Когда до запретной зоны осталось несколько сантиметров, я едва не провалился в беспамятство, настолько мне казалось это действо развратным и порочным, но неведомая сила влекла именно туда, в средоточие тайны.
Янина была увлечена фильмом. Во всяком случае, так думал я, что оказалось заблуждением, поскольку бесцеремонное исследование зашло слишком далеко, не заметить его было попросту невозможно. Более того, под юбкой не оказалось трусиков.
Это был явный сигнал к началу боевых действий.
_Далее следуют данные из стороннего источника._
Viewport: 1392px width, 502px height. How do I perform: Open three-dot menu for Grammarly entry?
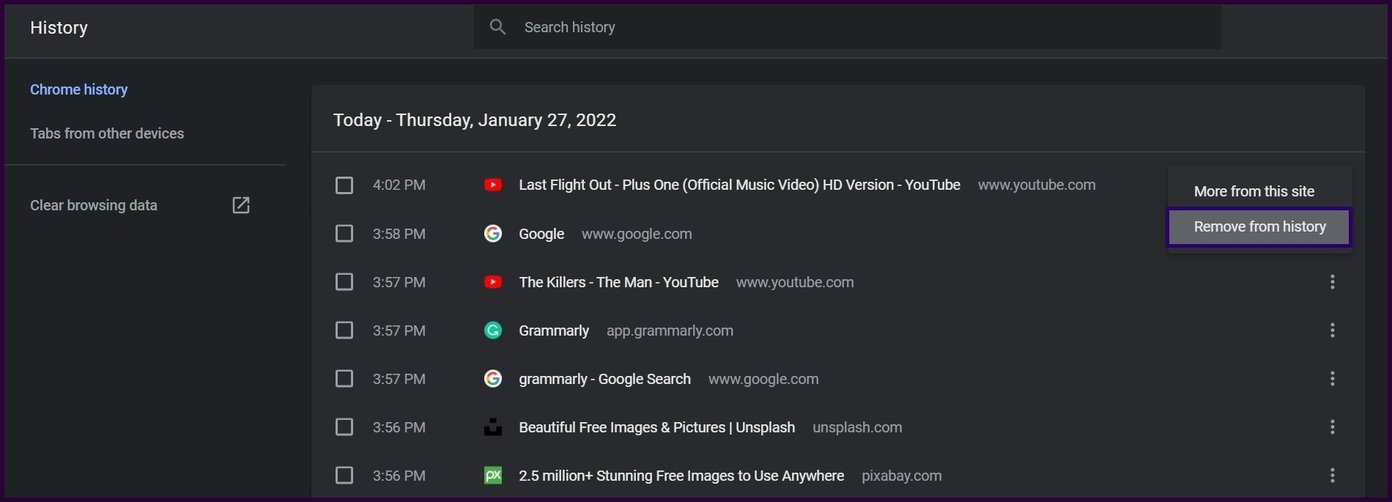click(1332, 330)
Остановить моё любопытство в это мгновение было невозможно.
Непостижимым образом Янина руководила моими нескромными действиями (это я понял позднее), но дождалась момента, когда можно стало понять, что она не напрашивается, а как бы уступает, хотя и с неохотой, под нажимом непреодолимых обстоятельств.
Минутой позднее ноги моей девочки податливо разошлись в стороны, пропустив шаловливые пальцы, обнаружившие пряно пахнущий кустик и всплакнувшую от желания сладкую расселину.
На этой игривой ноте ножки моей феи сомкнулись. Финальный аккорд прозвучал немного позднее, когда мы нацеловались до потери пульса.
Янина раззадорилась до такой степени, что дальнейшая инициатива исходила уже от неё.
Теперь это прошлое.
Сейчас я отталкивался одной ногой, сидя на скрипучей карусели во дворе многоэтажного дома, смотрел на светящееся окно нашей кухни, курил и страдал, не в силах понять, что с нами, неразумными глупцами, происходит.
Годы безоблачного счастья, страстной любви, обожания, безудержного секса и вдруг на пути образовалась бездонная пропасть непонимания.
Жена смотрела на меня так, словно я совершил преступление против человечности, как на маньяка, надругавшегося над младенцем. Она нервно бродила по комнатам как привидение, усиливая сходство растрёпанной причёской, резкими жестами и визгливым голосом.
Неприятное видение, мелькающее перед глазами, раздражало, давило изнутри на глазные яблоки, готовые вывалиться наружу из черепа, способного взорваться, забрызгивая мозговым веществом бетонные стены.
Мне захотелось немедленно собрать вещи, хлопнуть дверью и испариться. Бесследно, навсегда.
Я ненавидел её всю: злобные глаза и губы, развратную грудь, похотливые колени, вульгарное вместилище греховности между ног, непристойно тонкую талию, нечестивые половинки упругого зада.
Что-то в облике Янины в эти минуты было не то и не так.
Как, я не мог взять в толк, как с помощью этих бесовских инструментов соблазнения опутала она меня и мою чувствительную душу паутиной, как превратила в подчинённое, зависимое существо, готовое целовать не только песок, грязь под её ногами за дозволение прикоснуться к похотливой плоти?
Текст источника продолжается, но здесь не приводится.